POLITICS

The Army Makes A Major Change To Those Iconic Dog Tags

After 40 years, they're doing something about identity theft.

The U.S. Army will no longer put soldiers' Social Security numbers on their dog tags. 

The change announced Tuesday -- the first to the iconic IDs in 40 years -- was prompted by identity theft concerns and has been a long time coming.

Since 2007, the Department of Defense has been trying to reduce its use of Social Security numbers. Randomly generated 10-digit identification numbers were issued to service members, but implementing their use across all the relevant systems (from dog tags to health care programs) has proven difficult, according to Michael Klemowski, chief of the U.S. Army Human Resources Command's Soldiers Programs Branch.

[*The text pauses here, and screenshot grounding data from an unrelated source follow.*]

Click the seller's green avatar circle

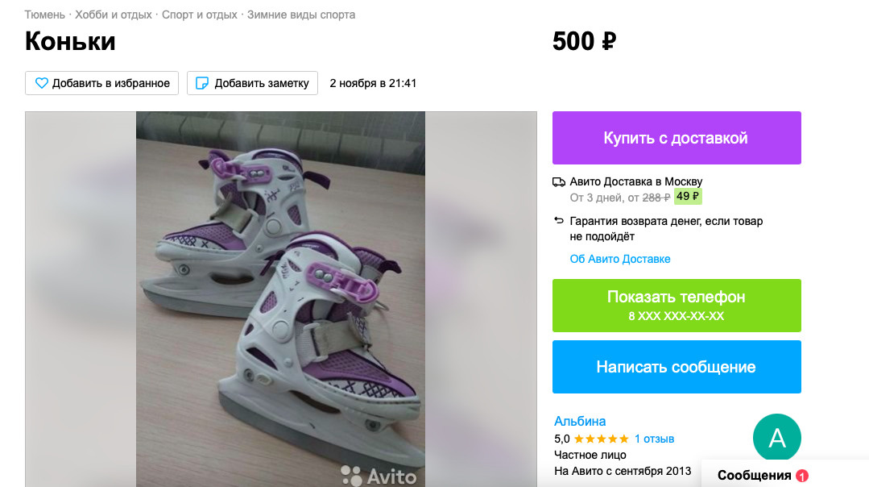click(x=776, y=438)

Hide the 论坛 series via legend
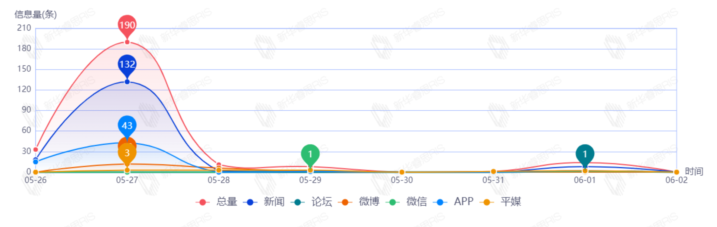coord(311,202)
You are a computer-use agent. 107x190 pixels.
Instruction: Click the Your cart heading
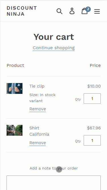[x=54, y=37]
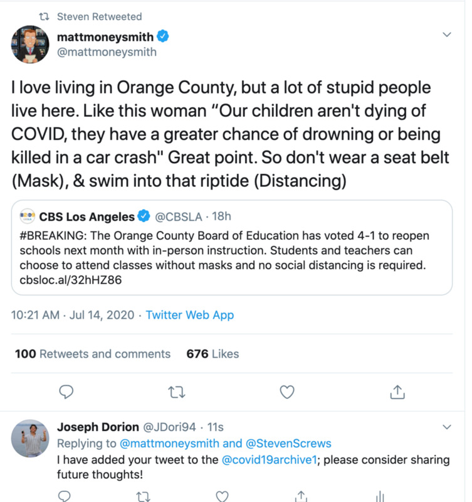Share the main tweet
Viewport: 472px width, 502px height.
(396, 392)
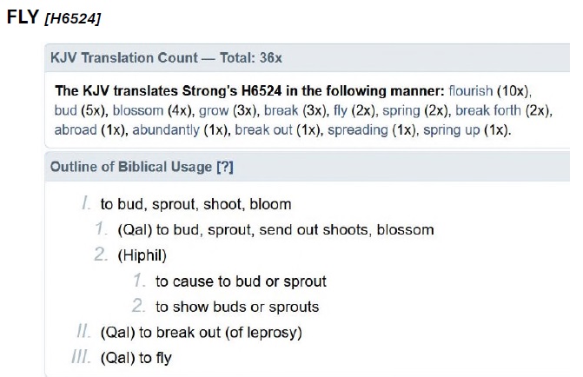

"More and more systems are going to go to the DoD ID number as technology catches up with us, and we are able to phase out the Social Security number," Klemowski said in a release.

The Army's new dog tags will be rolled out slowly on an as-needed basis. 

"This change is not something where Soldiers need to run out and get new tags made," Klemowski said. "We are focusing first on the personnel who are going to deploy. If a Soldier is going to deploy, they are the first ones that need to have the new ID tags."

The Army has been using dog tags for more than a hundred years to help identify soldiers, including the wounded and dead on the battlefield. Before that, some Civil War soldiers would pin pieces of paper to their uniform with basic information about themselves. 

In addition to Social Security numbers, modern dog tags include the soldier's name, blood type and religious preference (to assist with burial services). The latest change will hopefully reduce the risk of identity theft for soldiers.

With the current dog tags, Klemowski said, "If you find a pair of lost ID tags, you can pretty much do anything with that person's identity because you now have their blood type, their religion, you have their social, and you have their name. The only thing missing is their birth date, and you can usually get that by Googling a person."

The Army noted the policy change in the new Department of the Army Pamphlet 600-8-14 this past November. According to Military.com, the Army appears to be the only service branch making this adjustment.